Less than a week after it was announced that garbage sent from Canada to the Philippines is officially coming back, Malaysia’s environment minister Yeo Bee Yin announced that her country will also be sending containers of contaminated plastic waste back to a number of countries – including Canada – after they were “illegally shipped” to Malaysia.
See also
- Canada's illegal garbage to be removed from the Philippines by end of June
- Philippines president threatens war with Canada over garbage pileup
- Burnaby ‘selected’ to dispose of 1,500 tonnes of garbage sent back from Philippines
According to the South China Morning Post (SCMP), Yeo said her country will not continue “to be a dumping ground for the developed nations.”
She took the rhetoric one step further though, using the word “traitors” to describe “those responsible for destroying our ecosystem with these illegal activities.”
The SCMP report noted that Yeo vowed that even though her country is “small,” it “will not be bullied.”

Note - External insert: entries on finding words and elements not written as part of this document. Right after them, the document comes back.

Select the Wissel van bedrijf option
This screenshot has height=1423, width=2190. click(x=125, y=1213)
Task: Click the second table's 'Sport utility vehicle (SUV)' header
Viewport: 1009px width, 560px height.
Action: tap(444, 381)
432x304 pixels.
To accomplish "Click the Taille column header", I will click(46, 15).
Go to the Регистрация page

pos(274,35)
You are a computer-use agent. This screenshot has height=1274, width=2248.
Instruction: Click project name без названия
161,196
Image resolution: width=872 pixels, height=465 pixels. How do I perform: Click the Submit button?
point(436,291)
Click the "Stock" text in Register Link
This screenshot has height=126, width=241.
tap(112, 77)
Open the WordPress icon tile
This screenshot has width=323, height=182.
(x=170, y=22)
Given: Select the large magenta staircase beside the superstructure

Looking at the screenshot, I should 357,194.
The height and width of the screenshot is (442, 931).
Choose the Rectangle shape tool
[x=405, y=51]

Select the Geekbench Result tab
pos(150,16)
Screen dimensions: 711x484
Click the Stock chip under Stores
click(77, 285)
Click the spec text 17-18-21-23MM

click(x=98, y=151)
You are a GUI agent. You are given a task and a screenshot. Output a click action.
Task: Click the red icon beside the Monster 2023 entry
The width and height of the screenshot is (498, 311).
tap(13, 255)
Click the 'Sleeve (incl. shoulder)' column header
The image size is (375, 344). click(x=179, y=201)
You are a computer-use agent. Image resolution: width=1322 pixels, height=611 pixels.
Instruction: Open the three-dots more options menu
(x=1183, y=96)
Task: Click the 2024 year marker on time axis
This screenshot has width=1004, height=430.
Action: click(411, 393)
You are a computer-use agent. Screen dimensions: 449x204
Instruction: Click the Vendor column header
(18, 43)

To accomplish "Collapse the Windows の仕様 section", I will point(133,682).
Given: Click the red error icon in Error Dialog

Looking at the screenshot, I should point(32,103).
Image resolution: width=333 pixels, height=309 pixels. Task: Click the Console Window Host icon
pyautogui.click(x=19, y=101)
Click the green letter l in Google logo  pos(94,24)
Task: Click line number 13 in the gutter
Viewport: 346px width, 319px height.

Yeo’s comments come on the heels of a move by Philippines president Rodrigo Duterte to begin the process of sending 103 shipping containers of garbage back to Canada after they were shipped to the Philippines by a private business for recycling in 2013 and 2014.
Asked about the situation in Malaysia on Tuesday, Canada’s Environment Minister Catherine McKenna said at this point in the process, there’s a need to find out a “few more facts” about what exactly is going on.
“We don’t actually know too much about the Malaysia situation at this point – there are many countries involved,” she told Daily Hive.
However, McKenna said she believes the situation in Malaysia – as well as the Philippines – stems from the reality “that the developing countries no longer want to take our recyclables, they no longer want to take our waste, and that is reasonable.”
Moving forward, she said, “we’re going to have to figure this out in Canada, and that’s why the government has said we need to have a zero-plastic pollution strategy so that we can actually tackle this.”
The shipment from the Philippines is set to be disposed of at a facility in Burnaby, BC.